# Texto fornecido
■ ■ ■ ■ ■

Nos primeiros contatos com as linhas e agulhas, podem ocorrer frustrações intensas, tudo é novo. Afinal, são novos movimentos de coordenação motora fina, mas a criança tem uma força interior imensa e é capaz de superar os desafios e continuar tentando, até conseguir. Utilizando pequenas histórias e metáforas você pode auxiliar a criança a vencer esses desafios e ser cativada pela costura.

Uma historinha que inventei para essas ocasiões é a da fadinha da costura que passa e embola a linha da criança que está muito desconcentrada. Essa historinha me auxiliou muito com um menino de 6 anos que tinha muita resistência com as aulas de costura por pensar que não sabia costurar e que o que eu estava propondo era muito difícil para ele. Ele ficava intrigado com a história e dizia “fadas não existem!”. Eu dizia “existem sim! Na minha imaginação ela me contou que embola as linhas!”. É um exemplo divertido de como podemos ser lúdicos, principalmente nos momentos de dificuldade.

Além disso, um conceito que gosto muito é o do “horizonte de significado”, que é a noção de início, meio e fim. Ao confeccionarmos peças com a costura, essa noção fica muito clara na cabeça das crianças. O“horizonte de significado” trás para as crianças a noção de que é preciso um esforço para que as coisas existam no mundo e que elas podem ( e devem) fazer parte desta construção. Com todo o imediatismo das redes sociais e de tudo que nos cerca, as milhões de informações picadas quando passamos os dedos nas telas, não existe horizonte completo, tudo é fragmentado. Perdemos a capacidade de começar e terminar algo, e agora estamos percebendo a importância de retomar. Estamos sentindo vontade de voltar às origens e nos deliciarmos com a poesia do feito à mão.

Tudo isso nos conta que ,ao final de cada projeto, tendo um produto pronto e útil a criança se conecta com o resto do mundo, trazendo a gostosa sensação de pertencimento.

Numa oficina de costura infantil, é importante que as atividades e projetos sejam concluídos, mas o produto final não precisa passar por um “controle de qualidade”. Esse não é o objetivo. É importante respeitar a capacidade de cada criança em cada momento de sua vida.

O importante é o processo e não o resultado.

Além disso, num ateliê de costura podemos dar às crianças a oportunidade de navegar pelos sentidos sensoriais do tato, onde ela pode experienciar tecidos, linhas, cores e texturas, ativando diversas áreas do cérebro.

Trabalhando com as mãos os sensores corporais podem ser desenvolvidos, dando as condições essenciais para que possamos compreender e interagir de maneira equilibrada e saudável com nosso mundo de objetos, situações e pessoas.

■ ■ ■ ■ ■

# Dados disponíveis

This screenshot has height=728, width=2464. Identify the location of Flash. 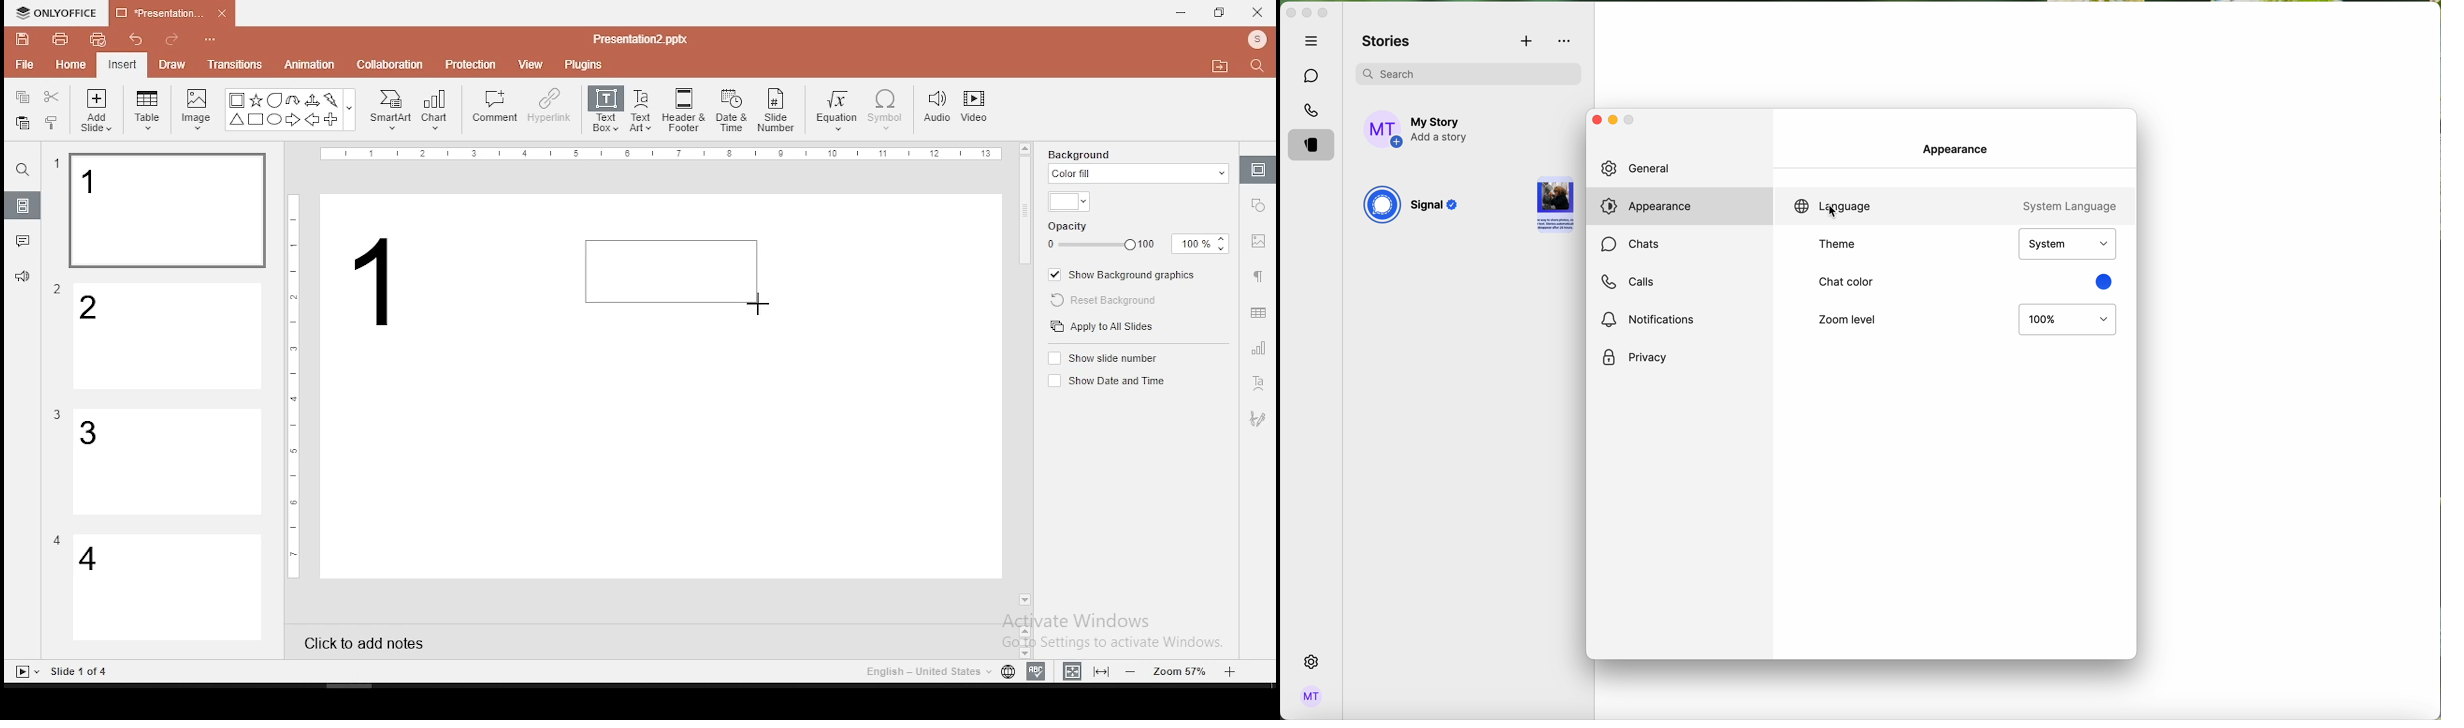
(333, 100).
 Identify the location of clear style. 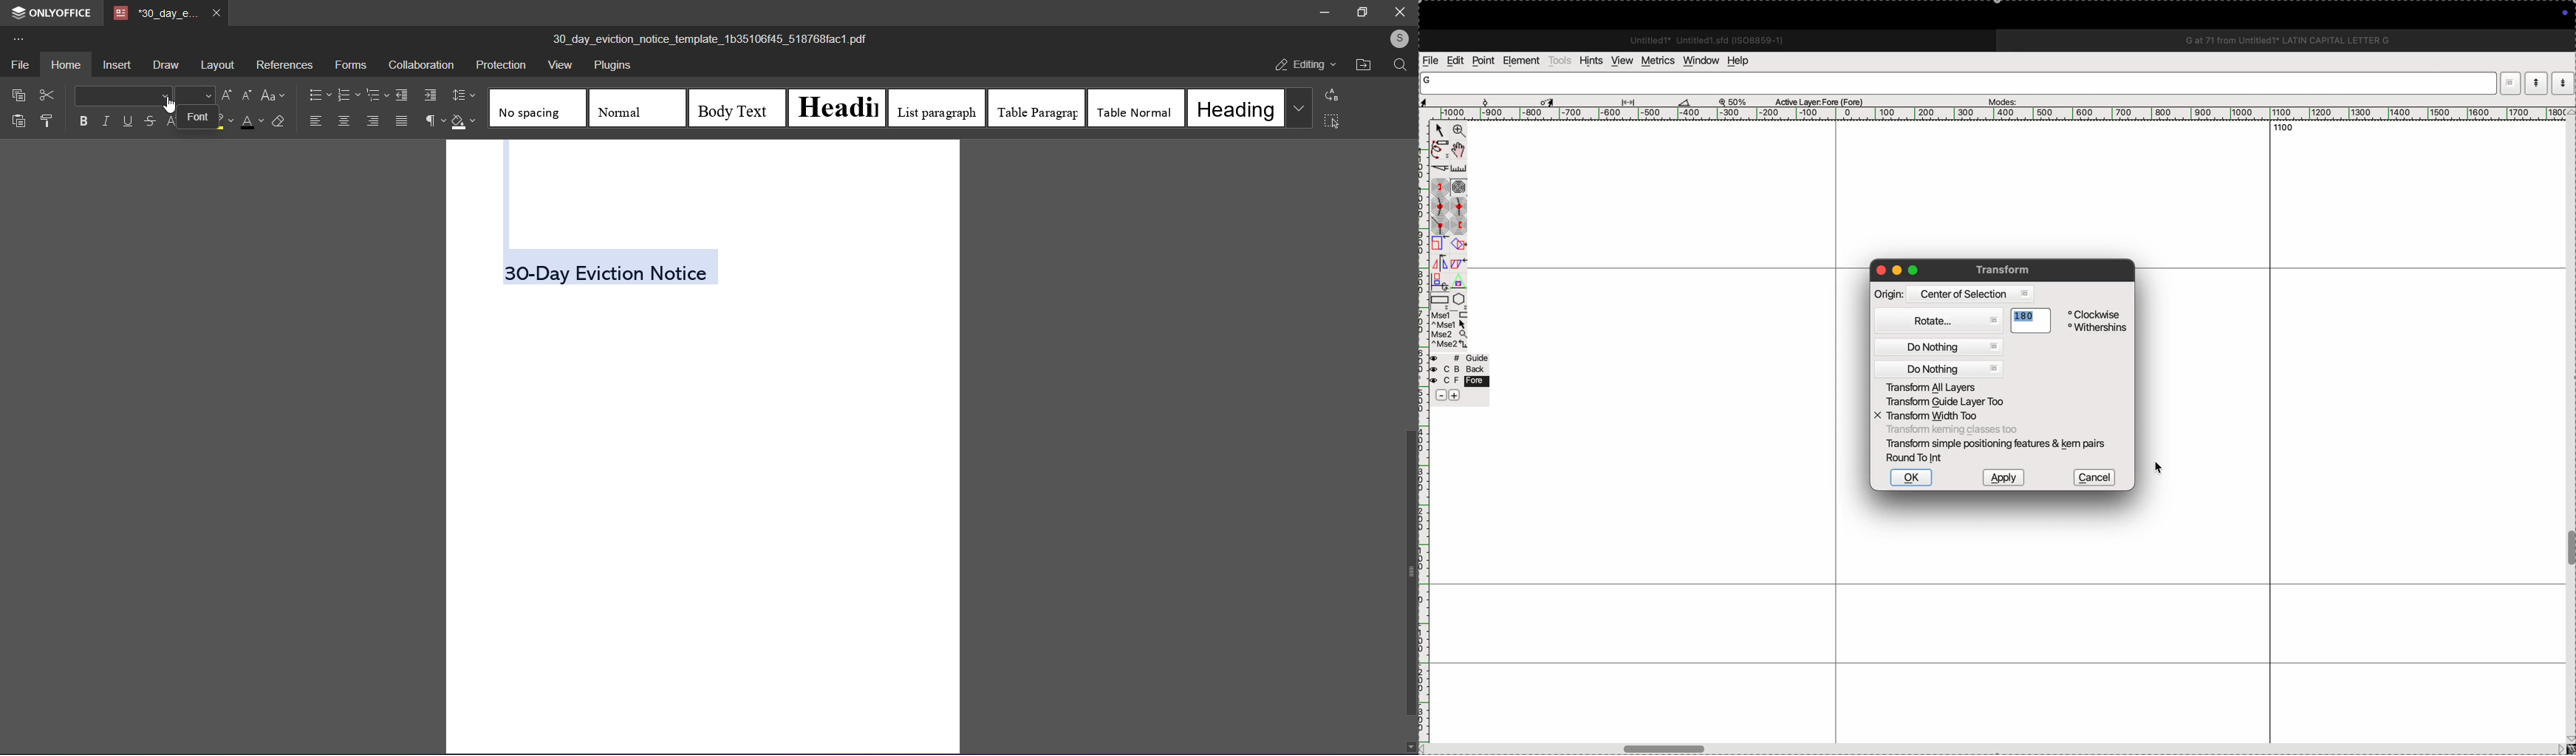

■ ■ ■ ■ ■

# Tarefas a cumprir
1 - Devolva, sem nenhuma alteração, o trecho do texto sobre costura infantil que abre com as palavras "Tudo isso nos" e fecha com "não o resultado.".
2 - Retome o texto sobre costura infantil, escrevendo a continuação a partir da última frase apresentada.
Nenhuma tarefa depende da listagem.

# Respostas por tarefa
1 -
Tudo isso nos conta que ,ao final de cada projeto, tendo um produto pronto e útil a criança se conecta com o resto do mundo, trazendo a gostosa sensação de pertencimento.

Numa oficina de costura infantil, é importante que as atividades e projetos sejam concluídos, mas o produto final não precisa passar por um “controle de qualidade”. Esse não é o objetivo. É importante respeitar a capacidade de cada criança em cada momento de sua vida.

O importante é o processo e não o resultado.

2 -
Conclusão: Principais benefícios da costura para crianças:

Coordenação motora e motora fina: Desenvolvimento de habilidades que auxiliam nas ações cotidianas. Capacidade de sincronizar os movimentos usando cérebro (cognição), músculos e articulações. Estudos mostram que as atividades manuais, quando estimuladas, favorecem o desenvolvimento sináptico cerebral.

Visão espacial e matemática: Capacidade de percepção mental de formas espaciais. Ter o sentimento da forma espacial sem estar vendo o objeto. Além da geometria presente nas medidas para construir os moldes; somas, divisões, subtrações, contagem de pontos em trabalhos como crochê e tricô etc.

Criatividade: Capacidade humana de grande valor universal. Tudo indica que nesta competência reside a memória “RAM” biológica para o impulso da evolução humana. É na capacidade criativa que existe a chave da capacidade de evolução da humanidade. Não só artisticamente, mas para solucionar problemas de todas as naturezas.

Paciência: tolerância, autocontrole.

Concentração: foco, presença.

Auto confiança, autoestima: Através da realização de projetos, a criança se vê capaz, desenvolvendo a autoconfiança e a autoestima que é a habilidade de regular o próprio sentimento.

Pensamento lógico/ Entendimento dos processos: Através do entendimento do horizonte de significado (início, meio e fim) que ela vivencia na construção de uma peça, a criança é capaz de elaborar os próprios sentimentos e processos naturais da vida, como por exemplo: nascimento, vida e morte.

Autonomia: condição necessária para que o indivíduo possa se desenvolver até atingir a idade adulta e poder gerir a própria vida.

Lateralidade: É a capacidade de, por exemplo, escolher qual mão será usada para cada ação. Geralmente desenvolvida em toda sua potencialidade aos 7 anos (2º ano).Esta capacidade é de grande importância para formação de conceitos complexos como de espaço.

Vamos costurar  o pensar, o sentir  e o querer; e valorizar a constituição de seres mais integrais!?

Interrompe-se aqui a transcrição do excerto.